Identifying molecular high risk myeloma remains a diagnostic challenge. We previously reported co-segregation of >1 adverse lesion [t(4;14), t(14;16), t(14;20), gain(1q), del(17p)] by iFISH to specifically characterise a group of high risk patients (Boyd et al., Leukemia 2012). However, implementation of this approach is difficult using FISH because of its technical limitations. We recently developed and validated a novel high-throughput all-molecular testing strategy against FISH (MyMaP- Myeloma MLPA and translocation PCR; Kaiser MF et al., Leukemia 2013; Boyle EM et al., Gen Chrom Canc 2015). Here, we molecularly characterised 1,036 patients from the NCRI Myeloma XI trial using MyMaP and validated the co-segregation approach.

Materials, Methods and Patients

Recurrent translocations and copy number changes were assayed for 1,036 patients enrolled in the NCRI Myeloma XI (NCT01554852) trial using CD138+ selected bone marrow myeloma cells taken at diagnosis. The trial included an intensive therapy arm for younger and fitter and a non-intense treatment arm for elderly and frail patients. Analysis was performed using MyMaP, which comprises TC-classification based multiplex qRT-PCR and multiplex ligation-dependent probe amplification (MLPA; MRC Holland). Median follow up for the analysis was 24 months.

Results

Adverse translocations [t(4;14), t(14;16), t(14;20)] were present in 18.2% of cases, del(17p) in 9.3%, gain(1q) in 34.5% and del(1p32) in 9.4% of cases.
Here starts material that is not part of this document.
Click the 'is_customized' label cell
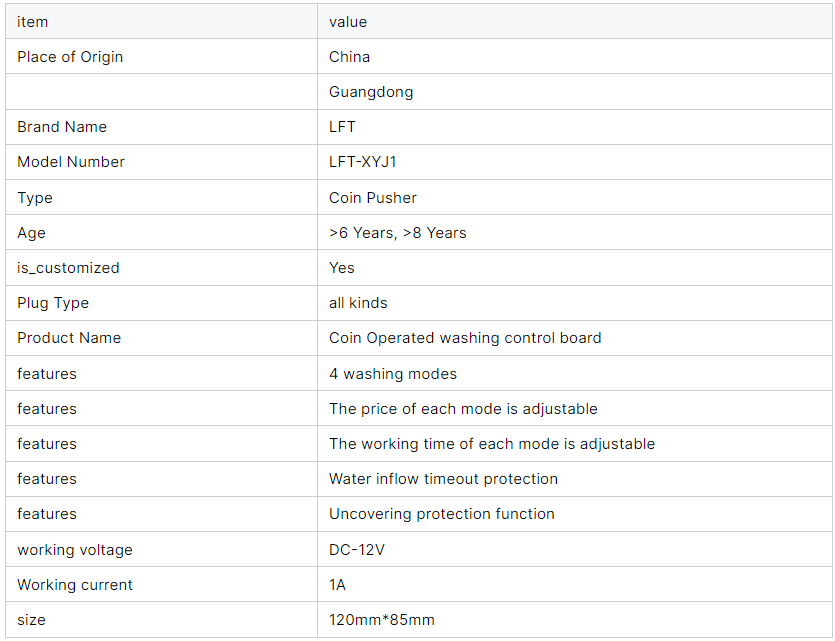pyautogui.click(x=161, y=268)
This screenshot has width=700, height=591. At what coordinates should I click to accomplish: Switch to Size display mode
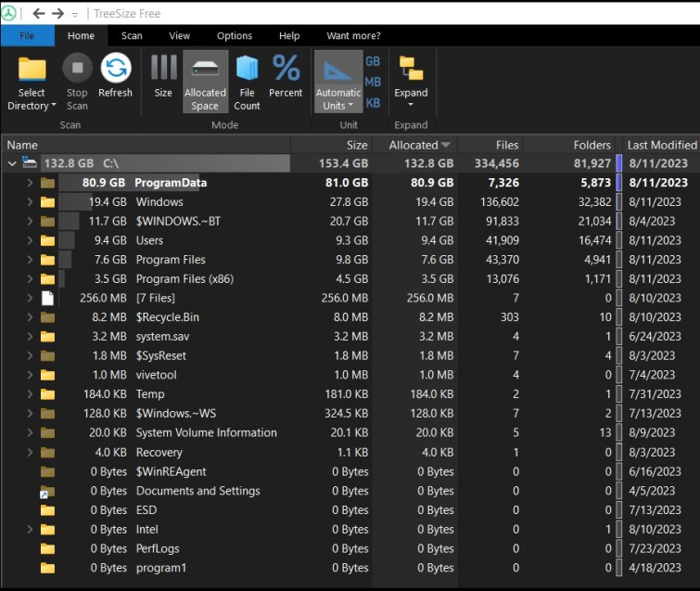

All adverse lesions were associated with significantly shorter PFS and OS by univariate analysis (P<0.05 for all).

Of the 1,036 analysed cases, 13.5% carried >1 adverse lesion, 33.9% had one isolated adverse lesion and 52.6% had no adverse lesion. Presence of >1, 1 or no adverse lesion was associated with a median PFS of 17.0, 23.9 and 30.6 months (P=3.0x10-9) and OS at 24 months of 67.9%, 75.0% and 86.0% (P=1.8x10-7), respectively.

Del(1p) was associated with shorter PFS and OS for the intensive, but not for the non-intensive therapy arm and was independent of the co-segregation model by multivariate analysis regarding OS (P=0.006). We thus included del(1p) as an additional adverse lesion in the model for younger patients. The groups with >1 (19.4% of cases), 1 (31.1%) and no adverse lesions (49.5%) were characterised by median PFS of 19.4, 29.4 and 39.1 months (P=1.2x10-10) and median 24-months survival of 73.8%, 86.4% and 91.5% (P=1.4x10-6), respectively. Hazard Ratio for >1 adverse lesion was 3.0 (95% CI 2.1-4.1) for PFS and 3.8 (95% CI 2.2-6.5) for OS.

By multivariate analysis, co-segregation of adverse lesions was independent of ISS for PFS /OS in the entire group of 1,036 cases and in the intensive treatment arm. We integrated adverse lesions and ISS into a combined model defining High Risk (>1 adv les + ISS 2 or 3; 1 adv les + ISS 3) and Low Risk (no adv les + ISS 1 or 2; 1 adv les + ISS 1) and the remainder as Intermediate Risk. The High Risk, Intermediate Risk and Low Risk groups of the total cohort included 11.2%, 41.2% and 41.6% of cases with median PFS of 15.8, 19.8 and 35.2 months (P<2.2x10-16) and median OS at 24 months of 62.9%, 73.7%, and 90.7% (P=4.0x10-14), respectively.  Integration of ISS into the model for younger patients resulted in highly specific identification of a High Risk group (15.6% of cases) with HR 3.8 (CI 2.6-5.4) for PFS and 6.2 (CI 3.3-11.6) for OS.

Conclusions

Co-segregation analysis of adverse genetic lesions is a specific molecular risk stratification tool which has now been validated in two large independent trials including a real-world population of all age groups (UK MRC Myeloma IX; NCRI Myeloma XI; total 1,905 patients). MyMaP is a validated all-molecular analysis approach that makes the otherwise technically challenging assessment of multiple genetic regions by FISH accessible using standard laboratory equipment without bioinformatics requirements.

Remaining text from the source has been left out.